> _Exercise_:
Turn the entries from the line with "1456x830 pixels. Task: Click" to the line with "pos(19,350)" into a JSON list of strings, one per line, with blank lines left out. Leave the pictures out of the list.

> _Records for this exercise_:
____________

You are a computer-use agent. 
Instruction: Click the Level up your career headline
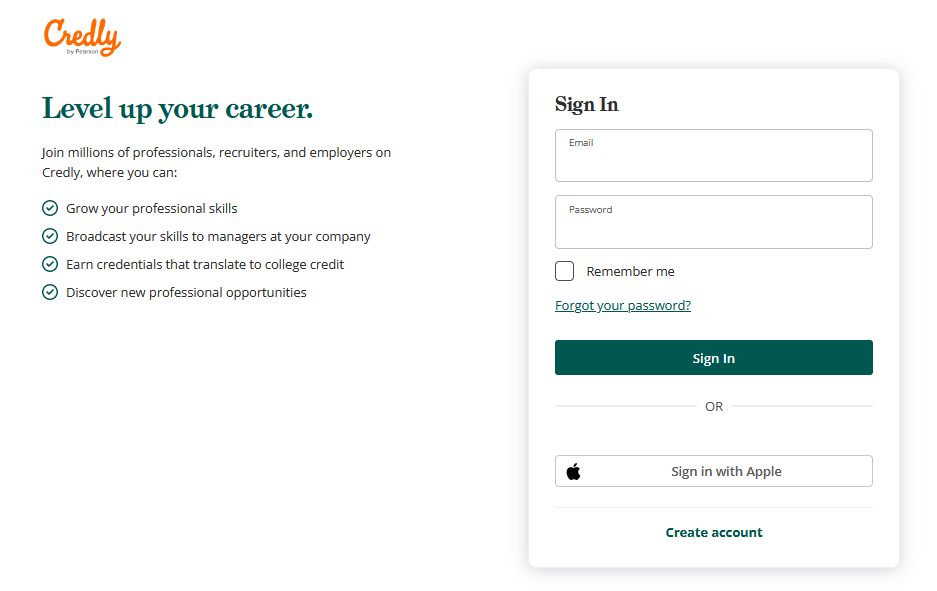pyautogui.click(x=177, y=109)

____________

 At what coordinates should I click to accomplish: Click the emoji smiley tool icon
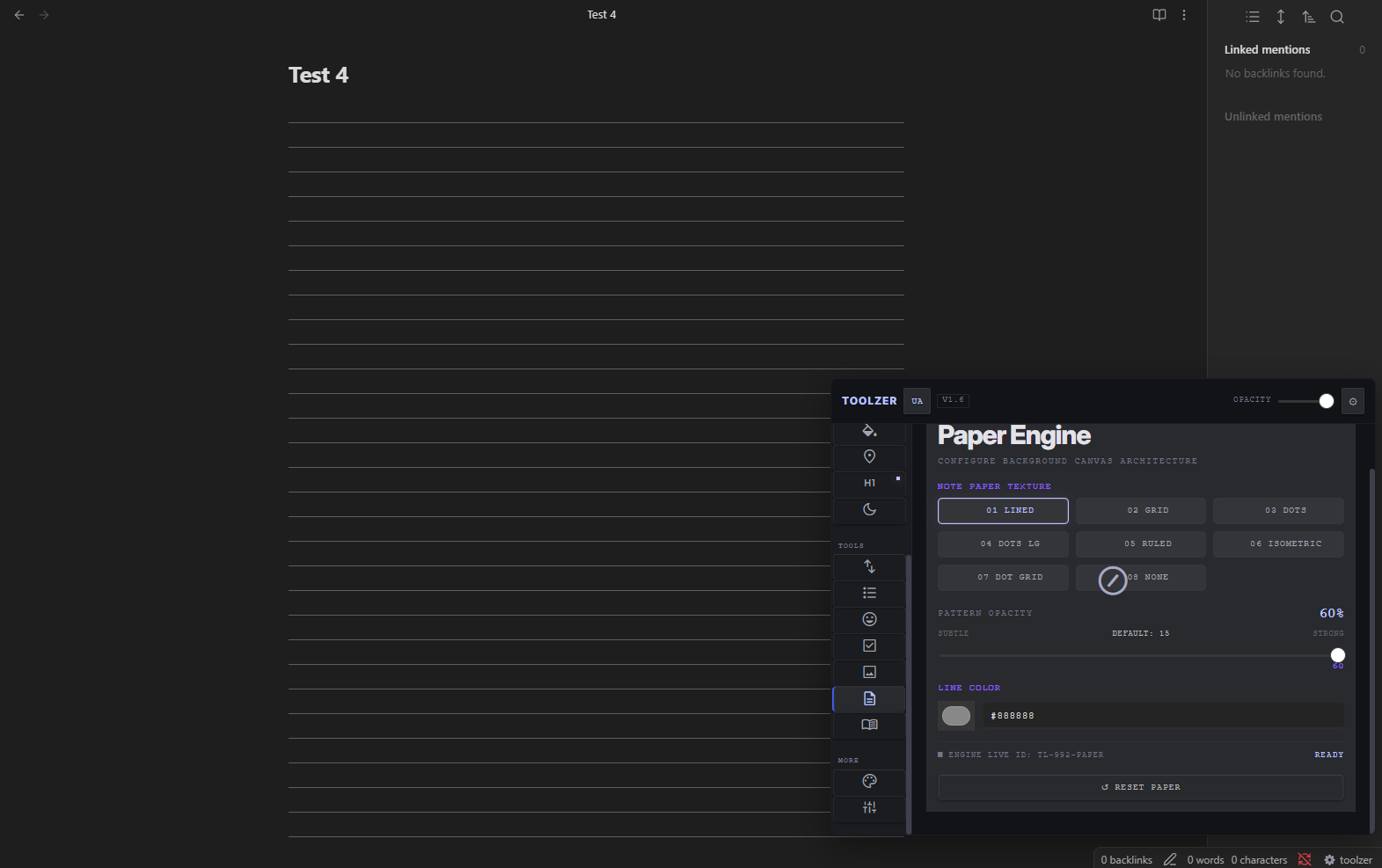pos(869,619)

____________

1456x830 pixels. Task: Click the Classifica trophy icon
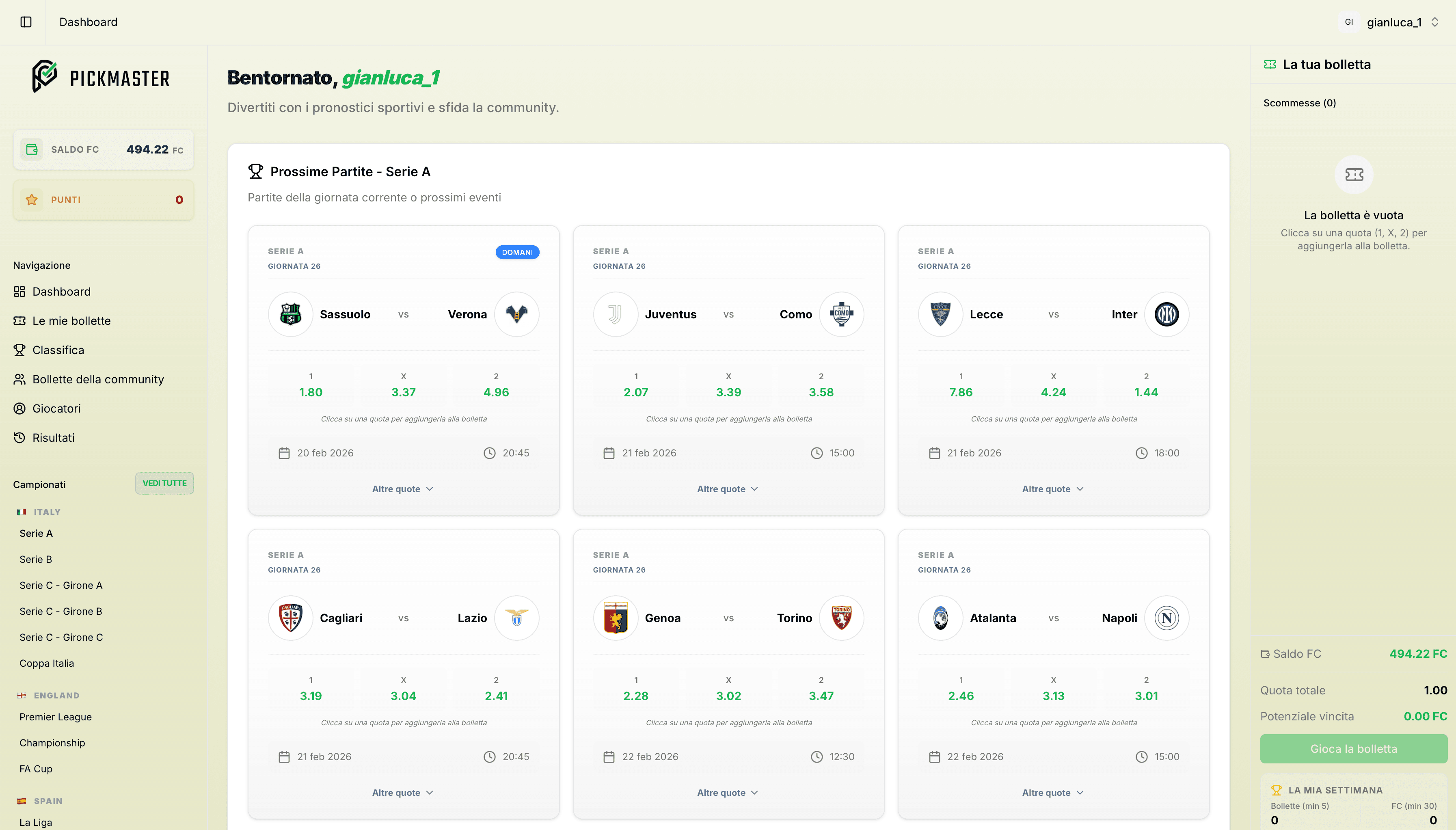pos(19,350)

____________

> _Final result_:
[
  "1456x830 pixels. Task: Click the Classifica trophy icon",
  "pos(19,350)"
]